First, I focused only on the so-called innovative products. I grant that there are some innovations in the financial markets that have been beneficial; Robert Reynolds gave a summary of many of these. I take as a given that electronic clearing, the adoption of telecommunications, the development of futures, forwards and mutual funds have all had a positive impact.
So what do I mean by innovative products? Well, I could just say you know them when you see them. But when I think about innovative products, I think about them in a three dimensional space. I look at where the product fits in the dimension of simple to complex, standard to customized, and transparent to opaque. The things I term innovative products congregate in the {complex, customized, opaque} region.
Second, I focus on the impact of financial innovation over the past ten or fifteen years. I am looking to the past rather than forecasting the future for two reasons. One is that I do not have a crystal ball, so I cannot project what innovations will occur in the future. Another is that if the future ends up looking like the past, then at least the past can provide a guide. Behavior being what it is, absent regulation to bridle our actions, this is a reasonable assumption to make.
So, defining innovative products in this way and looking over the past ten or fifteen years, let’s look at the ways financial innovation might promote economic growth.
Do innovative products promote growth by increasing market efficiency?
If we were in an Arrow-Debreu world, the answer would be yes, since these products will help span that space of the states of nature. But the incentives behind innovation move in the other direction. The objective in the design and marketing of innovative products is not market efficiency, but profitability for the banks. And market efficiency is the bane of profitability. The last thing a bank wants is a competitive, efficient market, because then it would not be able to extract economic rents. So the incentives are to create innovative products that reduce market efficiency, not enhance it.
How is this done? Well, I can quickly think of two ways. First, by creating informational asymmetries, by having products that are difficult for the users to understand and price. And, second, by designing innovative products, which, due to their non-standard nature, allow the banks to extract higher transaction costs.
Do innovative products promote growth by allowing us to manage risk better?
Hardly. They create risk, or, if you don’t want to go that far, they hide risks.
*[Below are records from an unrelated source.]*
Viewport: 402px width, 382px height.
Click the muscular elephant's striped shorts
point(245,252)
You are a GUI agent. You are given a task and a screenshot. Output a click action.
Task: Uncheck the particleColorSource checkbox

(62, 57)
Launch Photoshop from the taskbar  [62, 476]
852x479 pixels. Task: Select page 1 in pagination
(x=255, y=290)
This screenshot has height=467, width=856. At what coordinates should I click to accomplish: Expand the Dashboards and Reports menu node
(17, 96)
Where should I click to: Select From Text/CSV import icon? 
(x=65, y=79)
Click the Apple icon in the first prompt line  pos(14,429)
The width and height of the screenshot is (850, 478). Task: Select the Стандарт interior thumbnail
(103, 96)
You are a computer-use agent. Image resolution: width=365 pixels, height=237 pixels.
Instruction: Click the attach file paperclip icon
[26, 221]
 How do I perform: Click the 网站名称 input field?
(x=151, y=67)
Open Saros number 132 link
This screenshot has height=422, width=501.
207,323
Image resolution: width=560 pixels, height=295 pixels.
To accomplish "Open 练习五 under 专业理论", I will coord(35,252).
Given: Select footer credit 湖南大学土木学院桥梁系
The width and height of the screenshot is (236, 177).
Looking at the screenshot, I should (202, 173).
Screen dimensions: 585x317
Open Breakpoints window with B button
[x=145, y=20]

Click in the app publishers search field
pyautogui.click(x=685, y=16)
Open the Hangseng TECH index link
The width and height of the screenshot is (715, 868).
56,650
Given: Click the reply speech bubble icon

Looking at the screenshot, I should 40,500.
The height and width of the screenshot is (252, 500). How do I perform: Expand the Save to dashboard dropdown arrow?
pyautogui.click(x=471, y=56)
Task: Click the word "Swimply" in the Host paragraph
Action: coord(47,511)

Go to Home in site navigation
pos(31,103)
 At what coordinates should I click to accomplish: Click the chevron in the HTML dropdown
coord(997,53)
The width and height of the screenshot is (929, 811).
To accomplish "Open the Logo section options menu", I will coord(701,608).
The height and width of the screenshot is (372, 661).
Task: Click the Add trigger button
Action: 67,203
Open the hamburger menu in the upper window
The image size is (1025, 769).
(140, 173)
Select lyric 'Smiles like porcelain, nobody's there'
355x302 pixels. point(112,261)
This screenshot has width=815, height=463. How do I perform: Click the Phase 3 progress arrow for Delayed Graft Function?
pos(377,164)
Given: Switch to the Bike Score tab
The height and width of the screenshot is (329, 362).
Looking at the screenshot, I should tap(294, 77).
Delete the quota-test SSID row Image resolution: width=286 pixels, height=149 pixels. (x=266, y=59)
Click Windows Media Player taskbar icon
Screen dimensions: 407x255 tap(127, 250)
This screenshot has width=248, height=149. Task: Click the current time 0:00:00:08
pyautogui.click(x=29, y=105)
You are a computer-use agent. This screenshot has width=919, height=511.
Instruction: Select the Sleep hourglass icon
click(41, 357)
They put risks off balance sheet, obfuscate them through complex schemes, create non-linearities and correlations that only become evident in times of large market changes. They also push more risk into the tails, so that in the day-to-day world things look more stable, but in an extreme event the losses are accentuated.
Earlier in the conference, Larry Summers gave an address where he remarked that since the early 1980s we have had a major financial crisis roughly every three years. Whatever financial engineering and the innovations it creates is doing for the markets, it is not tempering risk.
Do financial innovations help meet investors’ needs?
Unfortunately, the answer is yes. Well, not investor needs, but investor wants. They allow investors to lever when they aren’t supposed to lever, take exposure in markets where they are not supposed to take exposure, avoid taxes, take on side bets in markets where they have no economic interest. I go through some of the uses of derivatives for gaming and gambling in my Senate testimony from June.
Do innovative products promote capitalism?
The answer to this is yes and no. We get capitalism when things are going well, and socialism when things are going poorly. I went through this in a recent post.
Innovative products are used to create return distributions that give a high likelihood of having positive returns at the expense of having a higher risk of catastrophic returns. Strategies that lead to a ‘make a little, make a little, make a little, …, lose a lot’ pattern of returns. If things go well for a while, the ‘lose a lot’ not yet being realized, the strategy gets levered up to become ‘make a lot, make a lot, make a lot,…, lose more than everything’, and viola, at some point the taxpayer is left holding the bag.
If we were to look at the sorts of strategies employed by large investment firms and banks, my bet is we would see a bias toward short volatility, short gamma, short credit and short liquidity. All facilitated with innovative products – you can’t really do the first two without derivatives – and all leading to these sorts of return characteristics.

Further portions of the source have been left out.